Saturday, December 23, 2017

Sometimes being stubborn does not pay off

From the GNU coreutils TODO file:

sort: Investigate better sorting algorithms; see Knuth vol. 3.

We tried list merge sort, but it was about 50% slower than the recursive algorithm currently used by sortlines, and it used more comparisons. We're not sure why this was, as the theory suggests it should do fewer comparisons, so perhaps this should be revisited.

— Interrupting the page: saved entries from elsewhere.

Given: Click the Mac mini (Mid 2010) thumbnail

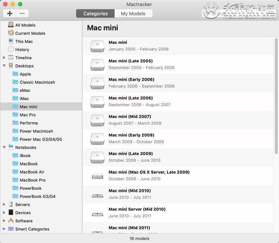Looking at the screenshot, I should click(97, 195).
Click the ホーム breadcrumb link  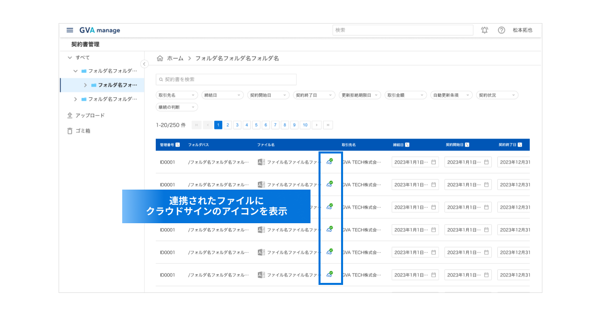175,58
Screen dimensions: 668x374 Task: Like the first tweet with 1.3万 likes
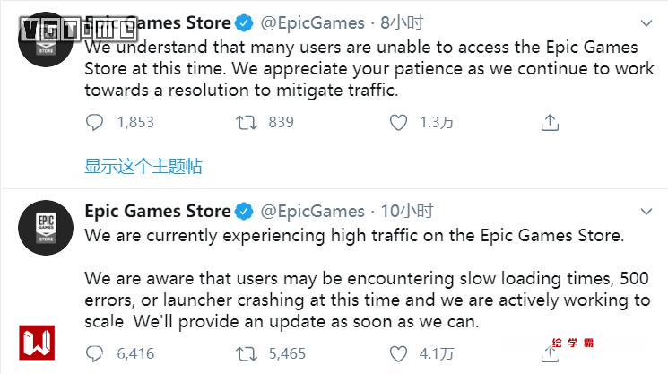tap(398, 122)
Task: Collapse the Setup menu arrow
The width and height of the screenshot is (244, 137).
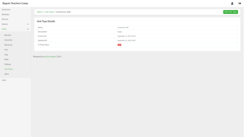Action: tap(28, 29)
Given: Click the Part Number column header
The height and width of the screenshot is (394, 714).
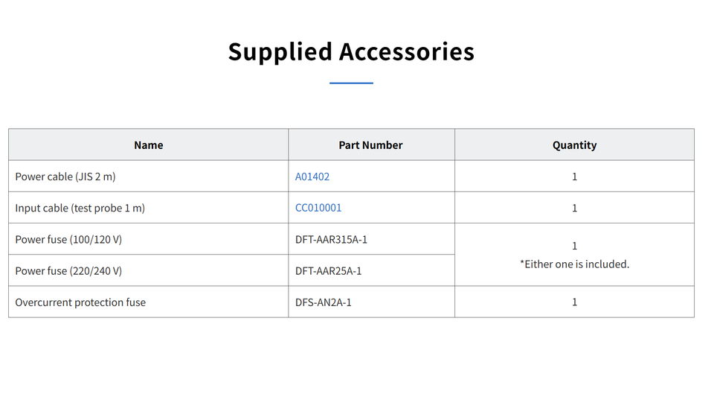Looking at the screenshot, I should pyautogui.click(x=370, y=145).

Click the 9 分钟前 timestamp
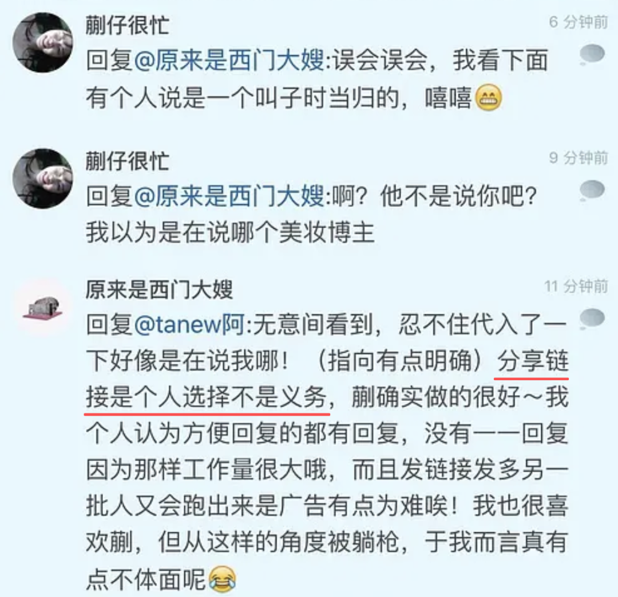(x=579, y=158)
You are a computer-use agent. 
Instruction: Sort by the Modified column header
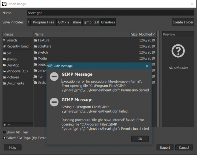(147, 34)
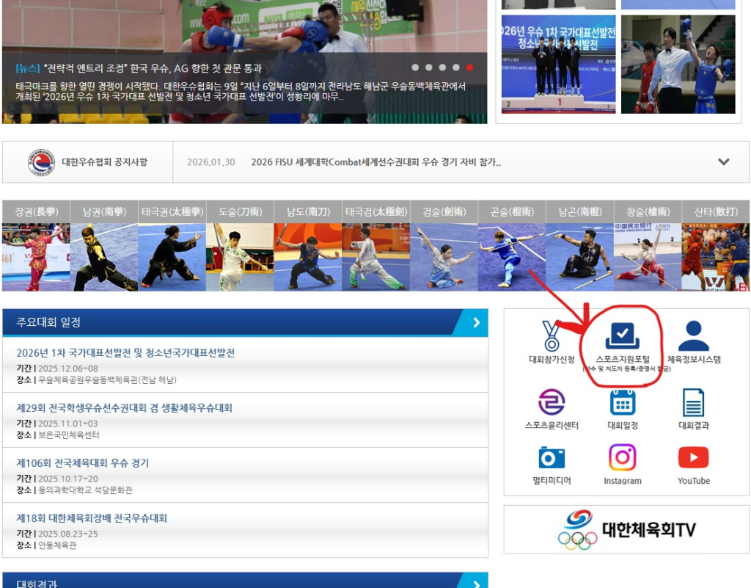The width and height of the screenshot is (751, 588).
Task: Select the first news carousel dot
Action: (x=415, y=68)
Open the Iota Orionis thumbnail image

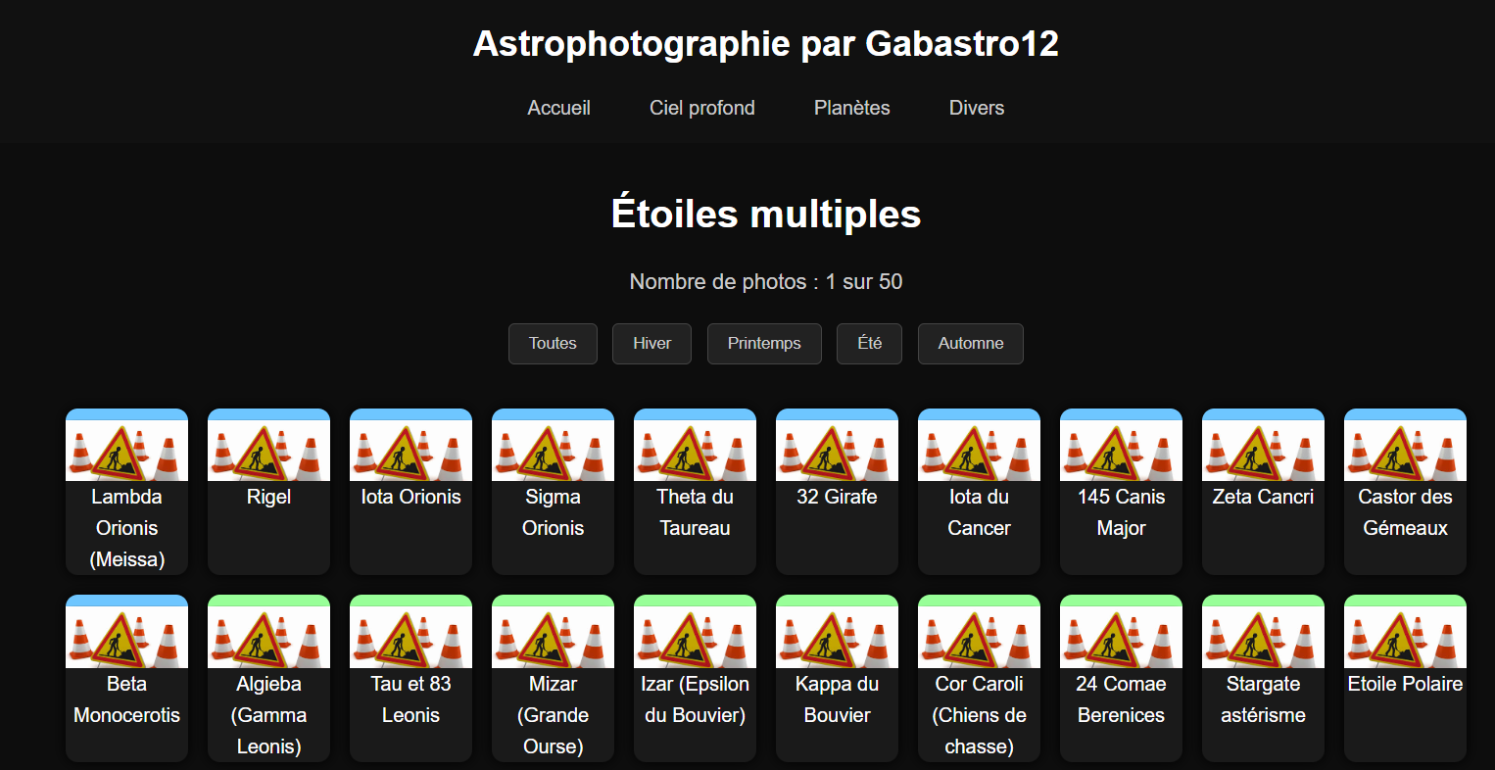pyautogui.click(x=410, y=451)
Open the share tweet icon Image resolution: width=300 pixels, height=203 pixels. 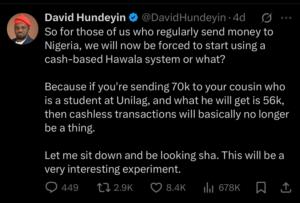point(286,187)
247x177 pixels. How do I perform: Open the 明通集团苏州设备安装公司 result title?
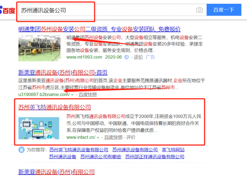[x=99, y=29]
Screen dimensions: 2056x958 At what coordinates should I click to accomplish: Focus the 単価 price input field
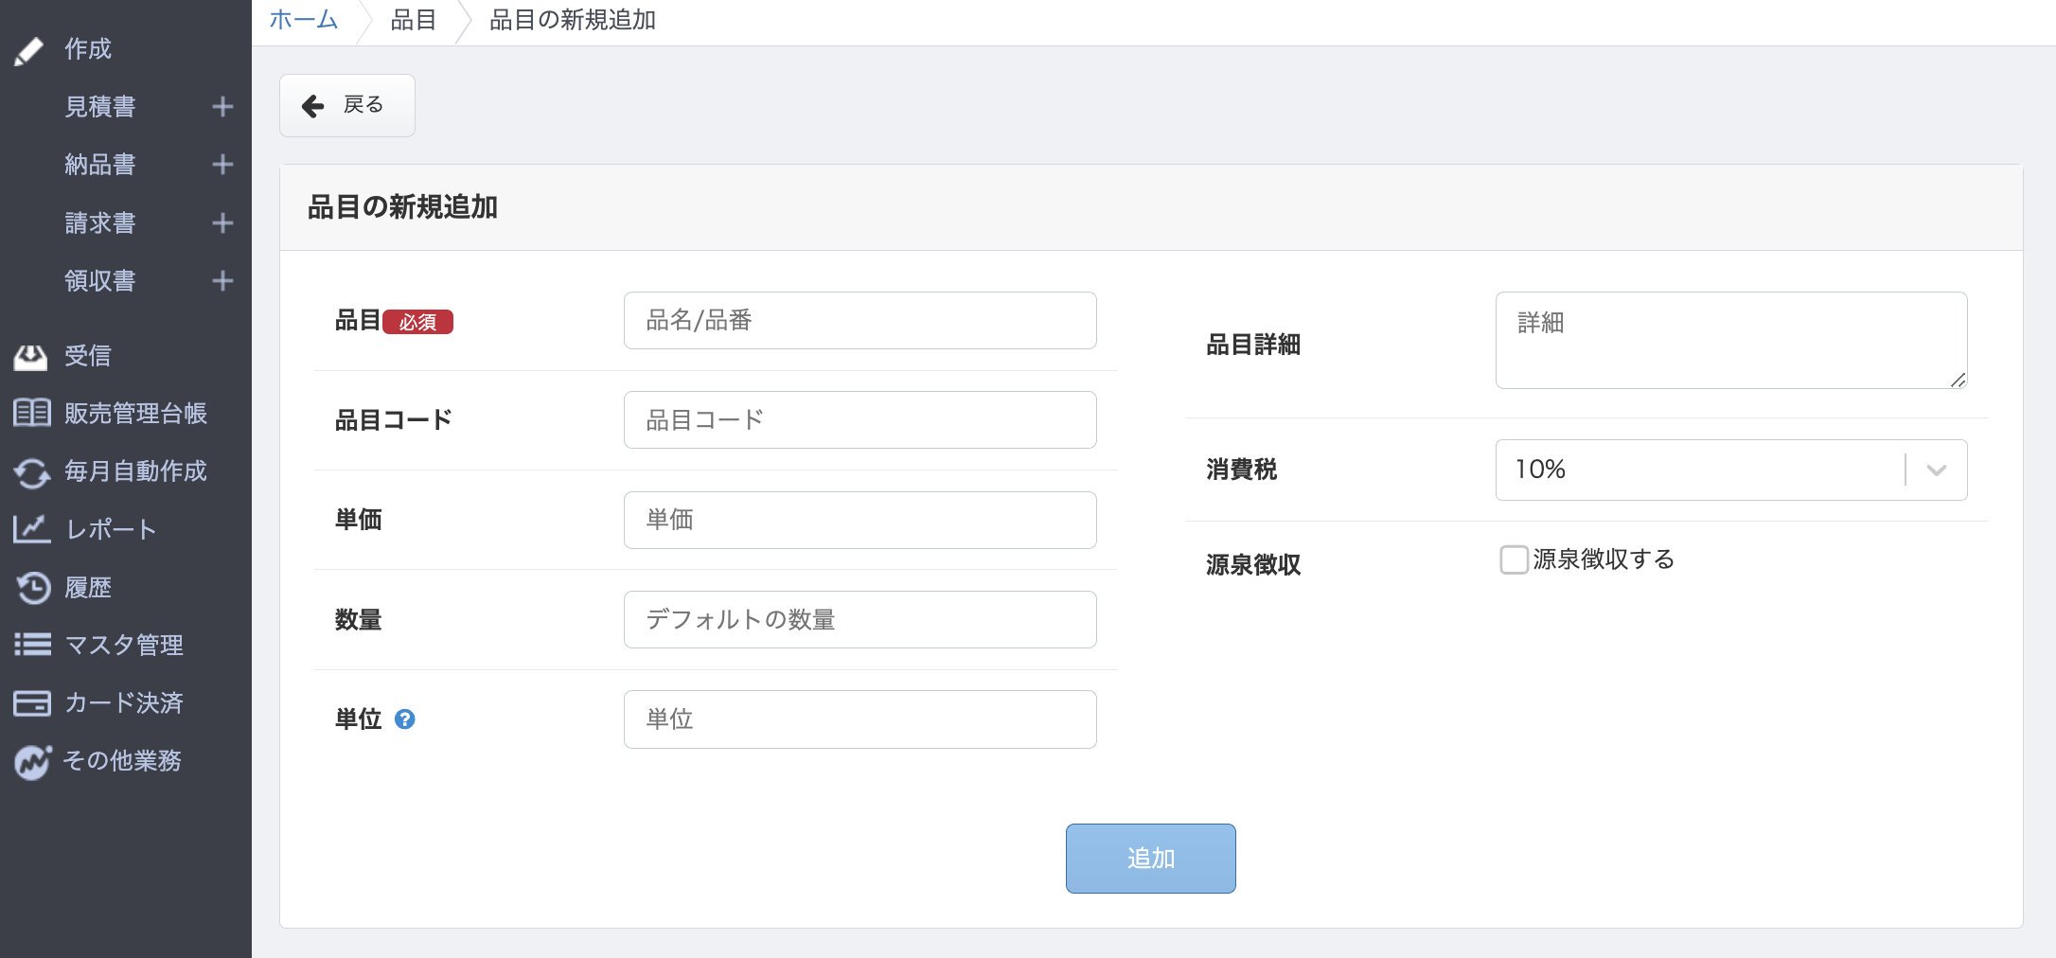click(x=860, y=520)
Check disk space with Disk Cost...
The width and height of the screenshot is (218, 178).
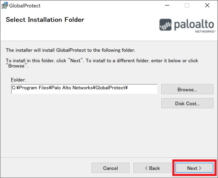(x=187, y=104)
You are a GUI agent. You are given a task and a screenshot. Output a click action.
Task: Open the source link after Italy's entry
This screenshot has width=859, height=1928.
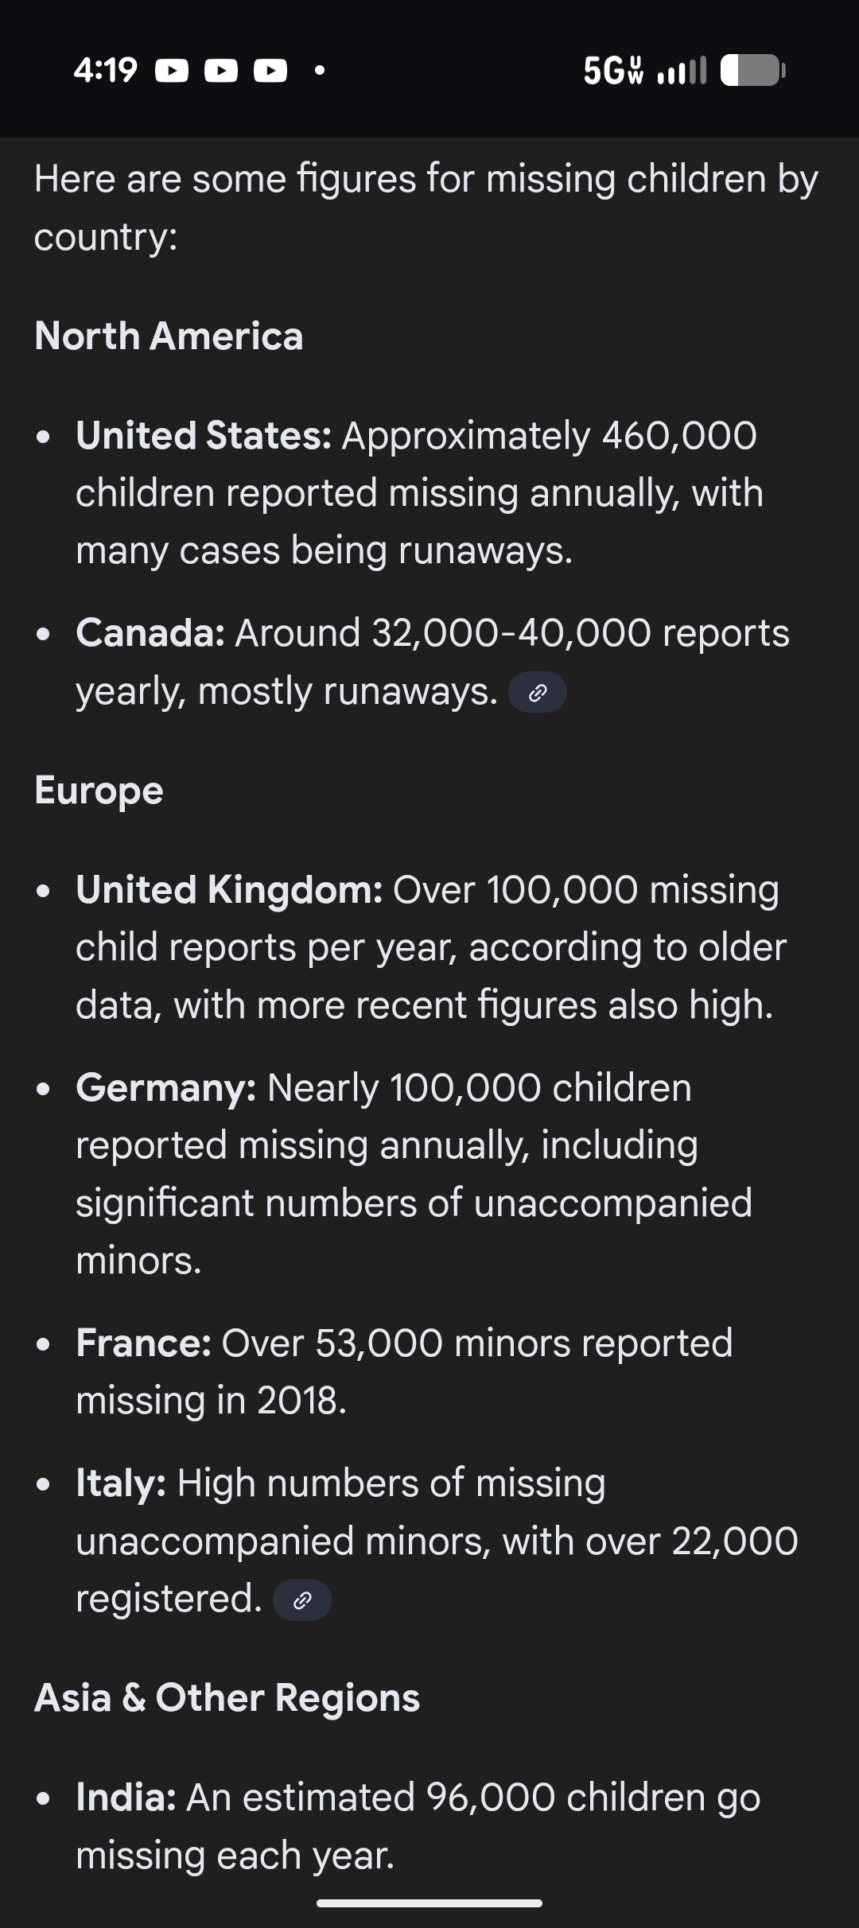point(301,1600)
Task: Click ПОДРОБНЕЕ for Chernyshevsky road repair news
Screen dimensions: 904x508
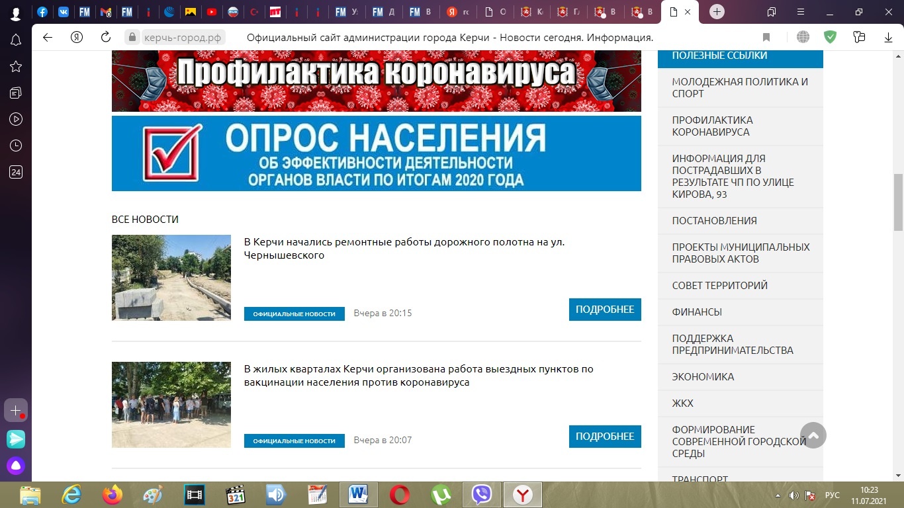Action: point(605,310)
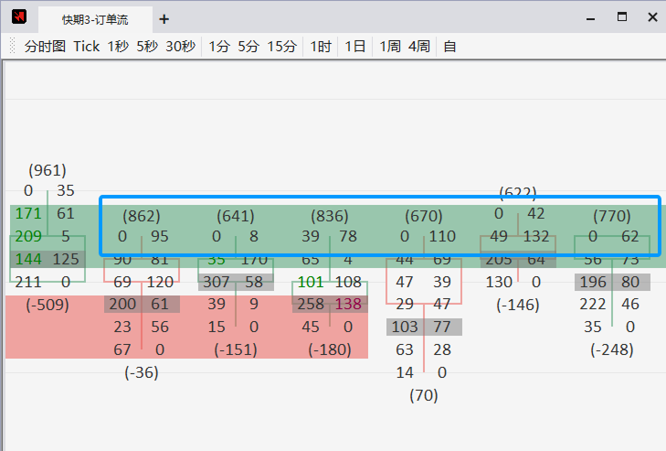666x451 pixels.
Task: Switch to 1日 daily period
Action: [355, 47]
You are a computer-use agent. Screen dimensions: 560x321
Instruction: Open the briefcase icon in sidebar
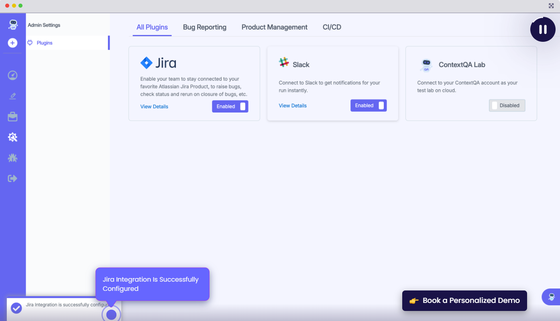click(x=13, y=117)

List merge sort was implemented in the style of Knuth algorithm 5.2.4L, with the optimization suggested by exercise 5.2.4-22. The test case was 140,213,394 bytes, 426,4424 lines, text taken from the GCC 3.3 distribution, sort.c compiled with GCC 2.95.4 and running on Debian 3.0r1 GNU/Linux, 2.4GHz Pentium 4, single pass with no temporary files and plenty of RAM.

Since comparisons seem to be the bottleneck, perhaps the best algorithm to try next should be merge insertion.

$ git log -S 'sort: Investigate better sorting algorithms' --source --all
commit 93f9ffc6141ad028223a33e5ab0614aebbd4aa2e refs/tags/CPPI-1_11
Author: Jim Meyering 
Date:   Sat Aug 2 06:27:13 2003 +0000

    Document in TODO Paul's desire to make sort faster (and how he
    was foiled this time around).
    from Paul Eggert.